Imagine entrar numa sala cirúrgica e perceber que não há médicos, enfermeiros ou residentes. Apenas um robô, com sensores, câmeras e algoritmos. E ele não está esperando instruções. Está fazendo a cirurgia — sozinho. Essa cena que parece saída de um filme futurista tornou-se realidade recentemente com a realização da primeira cirurgia autônoma do mundo. Sim, sem mãos humanas, sem controle remoto, sem assistência. Só máquina.
Foi nos Estados Unidos, por meio do robô SRT-H, da Universidade Johns Hopkins. Ele realizou uma colecistectomia, removendo a vesícula biliar com precisão milimétrica e seguindo todas as etapas cirúrgicas como um cirurgião experiente. Mas a pergunta que ecoa agora é: estamos diante de uma revolução ou de um dilema ético profundo?

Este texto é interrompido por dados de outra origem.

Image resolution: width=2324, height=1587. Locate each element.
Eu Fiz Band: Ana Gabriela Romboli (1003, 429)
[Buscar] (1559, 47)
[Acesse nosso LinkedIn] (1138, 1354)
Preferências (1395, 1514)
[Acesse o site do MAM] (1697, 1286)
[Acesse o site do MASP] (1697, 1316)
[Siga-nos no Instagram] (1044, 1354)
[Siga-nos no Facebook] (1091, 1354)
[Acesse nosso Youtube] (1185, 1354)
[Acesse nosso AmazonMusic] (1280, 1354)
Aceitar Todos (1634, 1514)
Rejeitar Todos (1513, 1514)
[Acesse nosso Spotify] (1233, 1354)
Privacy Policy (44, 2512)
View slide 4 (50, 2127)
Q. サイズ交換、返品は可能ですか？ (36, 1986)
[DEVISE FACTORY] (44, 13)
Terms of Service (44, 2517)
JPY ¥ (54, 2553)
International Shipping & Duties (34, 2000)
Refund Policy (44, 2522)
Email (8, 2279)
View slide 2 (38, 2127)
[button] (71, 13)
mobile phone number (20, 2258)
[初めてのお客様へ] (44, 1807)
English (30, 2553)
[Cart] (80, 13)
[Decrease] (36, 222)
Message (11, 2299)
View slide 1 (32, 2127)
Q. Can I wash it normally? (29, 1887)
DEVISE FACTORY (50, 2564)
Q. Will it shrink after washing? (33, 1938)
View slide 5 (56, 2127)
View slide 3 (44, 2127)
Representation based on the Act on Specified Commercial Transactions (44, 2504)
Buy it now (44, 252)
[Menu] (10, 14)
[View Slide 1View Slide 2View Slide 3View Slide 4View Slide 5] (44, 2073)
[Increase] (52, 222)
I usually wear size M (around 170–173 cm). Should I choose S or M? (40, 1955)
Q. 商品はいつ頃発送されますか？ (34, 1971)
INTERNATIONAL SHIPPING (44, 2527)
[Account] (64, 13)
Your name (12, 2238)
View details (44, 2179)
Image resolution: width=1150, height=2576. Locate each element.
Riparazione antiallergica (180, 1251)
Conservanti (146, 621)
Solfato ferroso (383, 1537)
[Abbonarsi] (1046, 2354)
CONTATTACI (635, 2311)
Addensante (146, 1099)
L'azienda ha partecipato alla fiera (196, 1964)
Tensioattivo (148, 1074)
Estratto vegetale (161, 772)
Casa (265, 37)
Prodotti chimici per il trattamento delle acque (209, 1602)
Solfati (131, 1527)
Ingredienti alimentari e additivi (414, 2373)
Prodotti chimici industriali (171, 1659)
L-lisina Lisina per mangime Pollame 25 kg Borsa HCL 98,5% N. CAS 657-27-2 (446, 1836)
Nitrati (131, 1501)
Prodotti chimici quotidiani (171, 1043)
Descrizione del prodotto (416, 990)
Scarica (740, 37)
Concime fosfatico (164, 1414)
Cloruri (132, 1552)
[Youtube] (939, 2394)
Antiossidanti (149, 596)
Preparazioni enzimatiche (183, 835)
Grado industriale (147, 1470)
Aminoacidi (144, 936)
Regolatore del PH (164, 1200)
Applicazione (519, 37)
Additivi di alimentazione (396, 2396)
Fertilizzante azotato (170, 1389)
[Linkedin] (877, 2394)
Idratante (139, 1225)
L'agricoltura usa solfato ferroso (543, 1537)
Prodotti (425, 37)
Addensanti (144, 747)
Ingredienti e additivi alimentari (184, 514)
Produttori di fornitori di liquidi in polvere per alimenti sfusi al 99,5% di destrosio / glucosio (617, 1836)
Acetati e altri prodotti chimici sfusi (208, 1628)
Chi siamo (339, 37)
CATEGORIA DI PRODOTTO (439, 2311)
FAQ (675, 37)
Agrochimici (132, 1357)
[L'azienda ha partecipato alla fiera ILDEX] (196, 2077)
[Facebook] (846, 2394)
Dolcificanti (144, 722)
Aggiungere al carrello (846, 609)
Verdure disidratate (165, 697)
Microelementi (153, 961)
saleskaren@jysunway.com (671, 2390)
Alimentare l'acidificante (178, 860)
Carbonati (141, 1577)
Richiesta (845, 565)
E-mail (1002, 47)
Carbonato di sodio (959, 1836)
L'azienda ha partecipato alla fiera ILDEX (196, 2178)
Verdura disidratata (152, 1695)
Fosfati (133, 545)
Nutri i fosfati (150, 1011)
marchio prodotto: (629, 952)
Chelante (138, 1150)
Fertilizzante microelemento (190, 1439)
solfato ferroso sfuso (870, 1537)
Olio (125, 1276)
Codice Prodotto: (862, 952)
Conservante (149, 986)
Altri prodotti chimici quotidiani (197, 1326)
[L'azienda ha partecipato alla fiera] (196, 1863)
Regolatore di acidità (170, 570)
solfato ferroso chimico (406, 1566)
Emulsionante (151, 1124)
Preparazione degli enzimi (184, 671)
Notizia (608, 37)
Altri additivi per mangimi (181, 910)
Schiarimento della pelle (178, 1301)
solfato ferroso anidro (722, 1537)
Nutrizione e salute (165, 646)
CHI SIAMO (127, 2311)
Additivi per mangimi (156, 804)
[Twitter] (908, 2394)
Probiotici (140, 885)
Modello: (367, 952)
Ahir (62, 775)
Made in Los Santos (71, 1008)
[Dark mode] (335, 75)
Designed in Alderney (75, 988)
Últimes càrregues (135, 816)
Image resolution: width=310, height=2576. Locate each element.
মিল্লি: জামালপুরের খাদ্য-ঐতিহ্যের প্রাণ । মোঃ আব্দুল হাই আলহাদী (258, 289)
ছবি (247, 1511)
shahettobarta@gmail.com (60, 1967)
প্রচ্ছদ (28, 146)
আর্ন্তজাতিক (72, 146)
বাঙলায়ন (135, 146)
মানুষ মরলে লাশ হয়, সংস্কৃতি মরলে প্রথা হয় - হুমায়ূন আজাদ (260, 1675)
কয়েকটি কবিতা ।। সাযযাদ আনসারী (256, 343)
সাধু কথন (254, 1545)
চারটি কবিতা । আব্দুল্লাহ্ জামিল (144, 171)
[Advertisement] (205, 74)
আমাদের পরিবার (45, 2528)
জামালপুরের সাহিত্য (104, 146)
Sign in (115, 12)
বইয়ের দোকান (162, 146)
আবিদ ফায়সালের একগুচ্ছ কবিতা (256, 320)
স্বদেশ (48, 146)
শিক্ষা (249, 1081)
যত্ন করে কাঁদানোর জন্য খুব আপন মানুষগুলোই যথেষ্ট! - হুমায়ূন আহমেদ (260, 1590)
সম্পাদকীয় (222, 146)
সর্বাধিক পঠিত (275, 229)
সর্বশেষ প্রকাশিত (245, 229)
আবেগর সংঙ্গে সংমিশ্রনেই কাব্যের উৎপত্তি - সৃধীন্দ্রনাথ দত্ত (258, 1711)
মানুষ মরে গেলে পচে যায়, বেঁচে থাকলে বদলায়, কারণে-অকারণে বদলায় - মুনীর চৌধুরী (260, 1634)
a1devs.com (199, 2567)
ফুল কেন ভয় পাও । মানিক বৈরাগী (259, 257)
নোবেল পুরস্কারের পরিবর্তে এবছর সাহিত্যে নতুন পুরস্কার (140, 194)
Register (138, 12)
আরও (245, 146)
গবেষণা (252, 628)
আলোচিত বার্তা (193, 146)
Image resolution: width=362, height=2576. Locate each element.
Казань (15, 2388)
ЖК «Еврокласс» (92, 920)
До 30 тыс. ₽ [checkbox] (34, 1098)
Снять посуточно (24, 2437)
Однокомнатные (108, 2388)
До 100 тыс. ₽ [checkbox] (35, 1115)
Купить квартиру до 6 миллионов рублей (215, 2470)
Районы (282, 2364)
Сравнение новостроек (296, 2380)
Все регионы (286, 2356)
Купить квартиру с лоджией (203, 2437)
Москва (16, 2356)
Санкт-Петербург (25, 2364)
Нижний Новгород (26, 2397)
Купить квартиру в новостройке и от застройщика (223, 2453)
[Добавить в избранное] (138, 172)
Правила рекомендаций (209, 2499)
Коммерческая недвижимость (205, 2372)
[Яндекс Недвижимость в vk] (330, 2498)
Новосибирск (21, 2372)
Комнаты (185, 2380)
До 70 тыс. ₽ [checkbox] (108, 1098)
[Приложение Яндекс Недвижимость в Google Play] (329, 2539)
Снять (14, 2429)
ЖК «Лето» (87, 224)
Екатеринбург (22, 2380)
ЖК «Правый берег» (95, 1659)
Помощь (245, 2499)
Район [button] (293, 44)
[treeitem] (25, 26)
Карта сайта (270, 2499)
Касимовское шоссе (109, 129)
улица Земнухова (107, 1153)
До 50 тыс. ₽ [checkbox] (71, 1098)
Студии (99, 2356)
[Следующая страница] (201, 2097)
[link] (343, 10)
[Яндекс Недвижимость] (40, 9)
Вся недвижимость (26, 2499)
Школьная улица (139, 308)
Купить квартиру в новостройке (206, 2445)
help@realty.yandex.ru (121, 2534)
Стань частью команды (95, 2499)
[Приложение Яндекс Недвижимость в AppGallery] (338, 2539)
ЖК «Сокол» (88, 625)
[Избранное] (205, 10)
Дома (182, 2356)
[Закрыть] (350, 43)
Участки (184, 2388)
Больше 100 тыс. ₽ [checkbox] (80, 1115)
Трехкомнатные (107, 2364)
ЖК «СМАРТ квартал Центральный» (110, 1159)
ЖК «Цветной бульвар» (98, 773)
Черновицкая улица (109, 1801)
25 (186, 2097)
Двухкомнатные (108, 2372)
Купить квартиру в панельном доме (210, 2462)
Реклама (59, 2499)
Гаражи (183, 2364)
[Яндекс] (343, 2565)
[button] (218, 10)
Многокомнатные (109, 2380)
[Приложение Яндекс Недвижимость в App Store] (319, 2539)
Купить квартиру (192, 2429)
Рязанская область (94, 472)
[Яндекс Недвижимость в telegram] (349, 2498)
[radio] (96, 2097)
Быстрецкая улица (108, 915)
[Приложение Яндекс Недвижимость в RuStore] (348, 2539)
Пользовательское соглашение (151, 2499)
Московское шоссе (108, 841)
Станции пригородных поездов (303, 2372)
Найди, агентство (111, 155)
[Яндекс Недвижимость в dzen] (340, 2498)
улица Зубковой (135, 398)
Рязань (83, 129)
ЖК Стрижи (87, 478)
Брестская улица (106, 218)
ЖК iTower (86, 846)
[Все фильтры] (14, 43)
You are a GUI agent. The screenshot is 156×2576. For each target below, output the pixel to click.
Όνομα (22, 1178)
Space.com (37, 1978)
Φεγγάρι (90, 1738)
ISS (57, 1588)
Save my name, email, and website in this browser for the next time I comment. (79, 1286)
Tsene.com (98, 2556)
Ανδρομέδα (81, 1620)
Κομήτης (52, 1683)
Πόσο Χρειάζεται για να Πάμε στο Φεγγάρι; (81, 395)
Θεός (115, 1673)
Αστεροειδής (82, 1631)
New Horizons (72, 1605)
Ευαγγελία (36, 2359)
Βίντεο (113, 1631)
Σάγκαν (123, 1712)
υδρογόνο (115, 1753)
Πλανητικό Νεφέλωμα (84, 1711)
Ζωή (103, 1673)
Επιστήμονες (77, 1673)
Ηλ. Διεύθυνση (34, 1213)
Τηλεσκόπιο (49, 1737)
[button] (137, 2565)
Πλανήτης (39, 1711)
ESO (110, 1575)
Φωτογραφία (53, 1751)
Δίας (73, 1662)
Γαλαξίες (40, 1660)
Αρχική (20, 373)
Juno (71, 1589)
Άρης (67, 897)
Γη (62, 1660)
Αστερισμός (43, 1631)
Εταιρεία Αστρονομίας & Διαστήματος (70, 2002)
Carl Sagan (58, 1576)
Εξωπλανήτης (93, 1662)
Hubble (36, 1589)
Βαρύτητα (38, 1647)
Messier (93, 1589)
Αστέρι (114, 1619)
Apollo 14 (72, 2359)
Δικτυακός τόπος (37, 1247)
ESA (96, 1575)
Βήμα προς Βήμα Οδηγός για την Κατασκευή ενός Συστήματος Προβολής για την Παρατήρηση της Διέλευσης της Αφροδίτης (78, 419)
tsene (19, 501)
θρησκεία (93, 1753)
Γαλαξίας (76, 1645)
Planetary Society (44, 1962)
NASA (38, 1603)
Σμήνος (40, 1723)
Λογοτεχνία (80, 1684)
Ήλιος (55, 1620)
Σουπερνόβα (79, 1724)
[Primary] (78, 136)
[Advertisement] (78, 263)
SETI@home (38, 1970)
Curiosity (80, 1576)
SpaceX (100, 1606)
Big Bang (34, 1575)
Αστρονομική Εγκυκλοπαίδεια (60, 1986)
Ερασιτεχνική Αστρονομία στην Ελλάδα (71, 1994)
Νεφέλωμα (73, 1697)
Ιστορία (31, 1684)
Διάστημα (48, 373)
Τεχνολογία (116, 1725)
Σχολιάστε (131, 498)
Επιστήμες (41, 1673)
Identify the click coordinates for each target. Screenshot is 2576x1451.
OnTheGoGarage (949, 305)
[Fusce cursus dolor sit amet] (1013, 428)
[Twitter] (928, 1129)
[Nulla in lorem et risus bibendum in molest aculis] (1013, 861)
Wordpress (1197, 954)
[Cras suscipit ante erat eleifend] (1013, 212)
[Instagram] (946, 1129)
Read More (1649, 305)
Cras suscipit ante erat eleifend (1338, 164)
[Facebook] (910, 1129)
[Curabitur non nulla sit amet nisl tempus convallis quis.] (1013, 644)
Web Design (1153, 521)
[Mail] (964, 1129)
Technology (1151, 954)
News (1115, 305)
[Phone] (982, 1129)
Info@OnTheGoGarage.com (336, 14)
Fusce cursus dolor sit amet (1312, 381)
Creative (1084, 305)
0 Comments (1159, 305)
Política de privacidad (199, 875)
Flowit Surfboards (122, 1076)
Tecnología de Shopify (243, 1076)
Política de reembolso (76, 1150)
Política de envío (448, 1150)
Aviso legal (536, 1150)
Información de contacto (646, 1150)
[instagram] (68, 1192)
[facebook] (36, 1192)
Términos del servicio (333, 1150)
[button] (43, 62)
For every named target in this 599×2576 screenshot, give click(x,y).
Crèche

Olha só como foi o processo para chegar nisso. O robô aprendeu por imitação — assistindo a vídeos de cirurgias, analisando textos explicativos e incorporando correções ao longo do tempo. Além disso, respondeu a comandos por voz e se adaptou à anatomia do paciente como se tivesse décadas de prática. Tudo isso parece brilhante. Mas o que está em jogo não é apenas a eficiência técnica. É o impacto humano. Podemos confiar a vida a uma máquina? E se algo sair do esperado — quem assume a responsabilidade? Contudo, sempre faço uma analogia com carros autônomos. Muitos têm medo de andar neles. Por outro lado, eles não tomam bebida alcoólica, não se distraem no celular e não infringem a lei de trânsito como os humanos, podendo ser, portanto, mais seguros.
Mas estamos falando de medicina, e essa área sempre foi um território onde ciência e sensibilidade se encontram. A decisão de cortar, manipular e suturar envolve não apenas protocolos, mas intuição, experiência e até compaixão. Um robô pode medir batimentos cardíacos, mas será que poderia sentir o medo no olhar do paciente? Cientistas estão trabalhando nisso – na sensibilidade das máquinas.
Se esse ritmo continuar, é bem possível que daqui cem anos poderemos ver cirurgias realizadas por robôs com base em dados genéticos individuais. Diagnósticos poderão ser instantâneos, feitos por sensores corporais que detectam doenças antes mesmo dos sintomas. Nanorrobôs poderão fazer reparos internos em tempo real. As consultas médicas poderão ocorrer por hologramas, sem que o paciente precise sair de casa… e muitas outras coisas.
Parece fascinante e inevitável, creio eu. Mas será que a medicina do futuro vai ser mais humanizada ou mais automatizada? Ou as duas opções? Talvez, uma das coisas que devemos considerar é que tudo o que essas máquinas fazem, são baseadas no comportamento humano. Inclusive muitas invenções são construídas com base no funcionamento de organismos orgânicos — que é perfeito, não é mesmo! Portanto, se as máquinas procuram nos copiar, quem sabe não copiem aquilo que somos bons.
Na verdade, as tecnologias sempre salvaram e podem continuar a salvar vidas. Veja, se não fossem os desfibriladores, centenas de milhares de pessoas morreriam por infarto todos os dias, mas essa máquina pode adiar uma parada cardíaca fatal. E democratizar o acesso à essas tecnologias é estender a vida.
Talvez o grande desafio dos próximos anos não seja construir robôs cirurgiões mais eficazes — mas construir máquinas cada vez mais parecidas com os humanos bons.